Barnes Curb Market

Dubuque Iowa's grain-fed beef brought fame and fortune to a local Ensley grocery store when the Barnes family opened the Barnes Curb Market in 1947. Grady Barnes opened the first grocery store in the Ensley community, which showed the first sign of economic growth in the area. He had originally bought a 24x36 shed of a curb market on a lot sold by the locally renowned T.T. Wentworth and began working 18-hour days expanding it.

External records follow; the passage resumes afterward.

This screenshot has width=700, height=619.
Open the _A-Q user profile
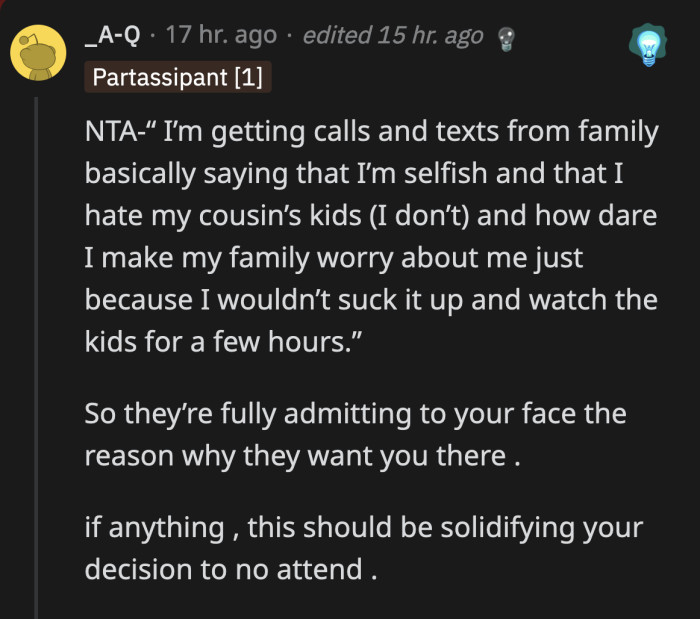coord(114,35)
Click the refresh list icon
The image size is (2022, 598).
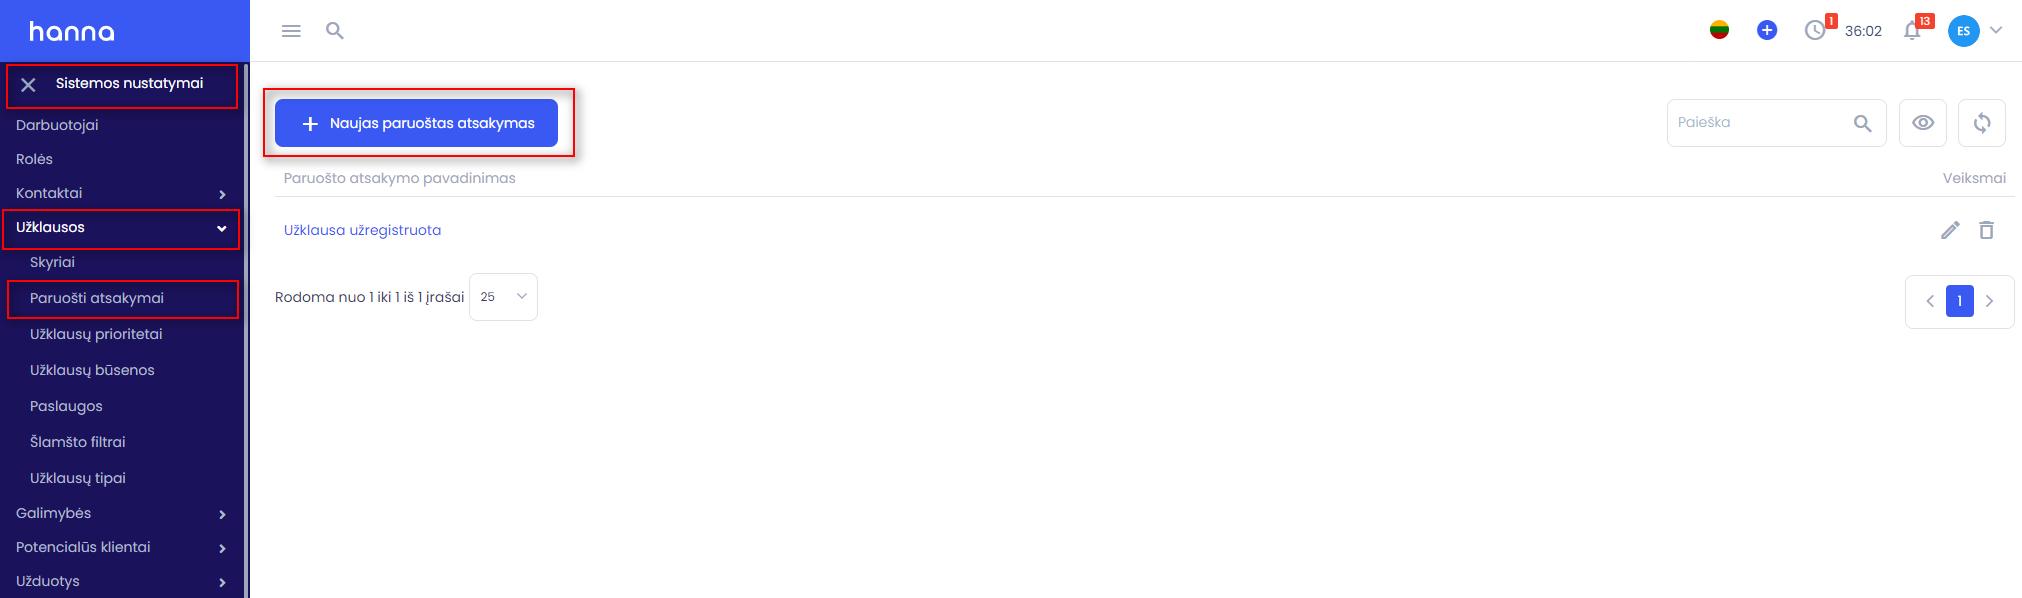click(1981, 123)
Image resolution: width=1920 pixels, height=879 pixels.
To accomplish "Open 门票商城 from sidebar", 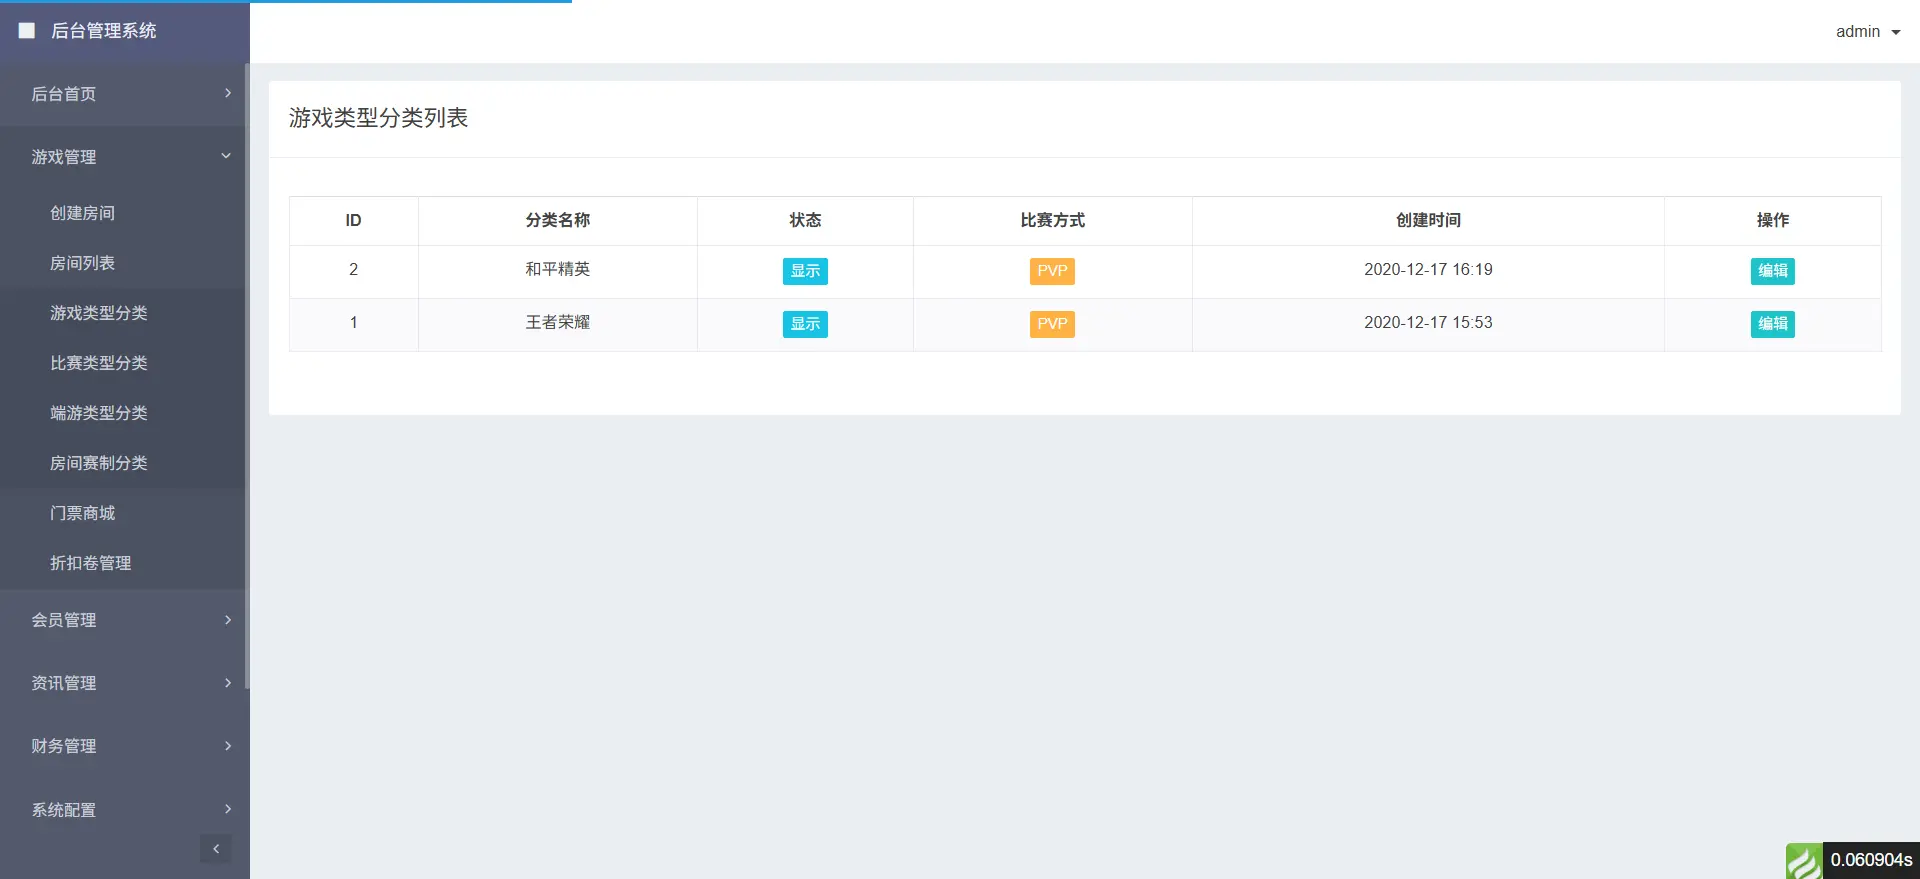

The land Barnes bought consisted of 5 lots that were referred to as "The First Addition to Ensley" on the paperwork. In later years, Barnes rented four other buildings in locations around Pensacola and Pace, FL that also became branches of the grocery store. The store originally opened on Davis Highway but then moved to a small wire building in Ensley that stayed open 24 hours. It was one of the first 24-hour grocery stores with a sawdust floor and a concrete slab housed onto the back where the Barnes family lived. The community took advantage of the 24-hour service, as some late nights Barnes would sell orders totaling at $130. The store became popular with the locals and even people outside of the community once word spread about the different types of meats from Iowa they sold every week. Some packing houses had good meat, but if meat came from the west it was grain-fed and good quality. If it came from the east side, it was grass fed and would turn black.

The Barnes Curb Market also sold a variety of goods besides groceries, such as baked goods from a relative who owned a bakery and would bring baked goods to sell behind the counter. Today, the Barnes grocery store is still under ownership of the Barnes family and functioning as a feed store for the Ensley community.